Ökologische Dämmstoffe sind vergleichsweise teuer: „Die Kosten liegen bis zu 15 Prozent über denen synthetischer Produkte“, sagt Schulze. Besonders hoch sind die Preise beispielsweise für Kork oder Schafwolle, Zellulose hingegen kann preislich mit konventionellen Materialen mithalten. Schneider geht davon aus, dass mit steigender Nachfrage die Preise fallen werden. Einige Kommunen zahlen auch Zuschüsse. Weil die Energiekosten steigen, werden ökologische Produkte voraussichtlich im Verhältnis günstiger.
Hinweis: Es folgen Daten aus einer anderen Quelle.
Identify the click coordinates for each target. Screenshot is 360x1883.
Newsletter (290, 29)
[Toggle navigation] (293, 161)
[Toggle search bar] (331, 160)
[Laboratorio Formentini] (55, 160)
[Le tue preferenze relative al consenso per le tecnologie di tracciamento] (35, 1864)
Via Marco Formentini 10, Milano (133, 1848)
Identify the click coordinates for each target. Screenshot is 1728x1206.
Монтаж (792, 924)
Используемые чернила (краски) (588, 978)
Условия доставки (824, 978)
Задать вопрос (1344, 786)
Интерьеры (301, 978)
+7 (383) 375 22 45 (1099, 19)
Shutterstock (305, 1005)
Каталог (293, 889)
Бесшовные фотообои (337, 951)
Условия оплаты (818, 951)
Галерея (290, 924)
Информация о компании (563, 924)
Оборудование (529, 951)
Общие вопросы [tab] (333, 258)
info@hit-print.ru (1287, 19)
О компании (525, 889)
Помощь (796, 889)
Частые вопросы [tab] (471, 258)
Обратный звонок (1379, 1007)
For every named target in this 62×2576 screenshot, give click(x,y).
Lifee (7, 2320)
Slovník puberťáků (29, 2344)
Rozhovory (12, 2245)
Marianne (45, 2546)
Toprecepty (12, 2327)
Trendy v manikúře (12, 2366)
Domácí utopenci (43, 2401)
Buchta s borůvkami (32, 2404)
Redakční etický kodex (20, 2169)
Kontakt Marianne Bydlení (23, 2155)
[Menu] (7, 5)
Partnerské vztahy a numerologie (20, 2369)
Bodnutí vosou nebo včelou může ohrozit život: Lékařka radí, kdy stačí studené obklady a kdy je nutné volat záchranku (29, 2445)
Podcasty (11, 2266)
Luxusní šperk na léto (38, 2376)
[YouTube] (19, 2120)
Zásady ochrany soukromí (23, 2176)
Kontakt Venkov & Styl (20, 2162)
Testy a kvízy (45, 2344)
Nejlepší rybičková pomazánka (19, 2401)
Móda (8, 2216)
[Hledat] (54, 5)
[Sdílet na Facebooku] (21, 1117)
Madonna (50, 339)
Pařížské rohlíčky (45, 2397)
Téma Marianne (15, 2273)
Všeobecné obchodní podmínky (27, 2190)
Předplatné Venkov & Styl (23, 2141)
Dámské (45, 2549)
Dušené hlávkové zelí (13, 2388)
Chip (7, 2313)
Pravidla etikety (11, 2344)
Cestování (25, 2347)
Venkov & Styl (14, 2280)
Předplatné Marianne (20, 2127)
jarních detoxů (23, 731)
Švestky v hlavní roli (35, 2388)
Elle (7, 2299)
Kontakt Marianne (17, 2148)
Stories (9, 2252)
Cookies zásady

Brandgefahr ist nicht erhöht

Dämmungen aus Holzfasern oder aus Stroh – das klingt nach erhöhter Brandgefahr. Tatsächlich können ökologische Dämmstoffe bei Gebäuden mit geringer Höhe wie Ein- und Zweifamilienhäuser bedenkenlos verbaut werden. Sie gelten in der Regel als normal entflammbar und sind meist mit Lehm- oder Gipsbauplatten verkleidet oder liegen hinter Putz. Sollten ökologische Dämmmaterialien dennoch Feuer fangen, entwickeln sie keine hochgiftigen Brandgase. Holzfaser zum Beispiel brennt nicht, sondern glimmt, entwickelt wenig Rauch und tropft nicht von der Fassade ab.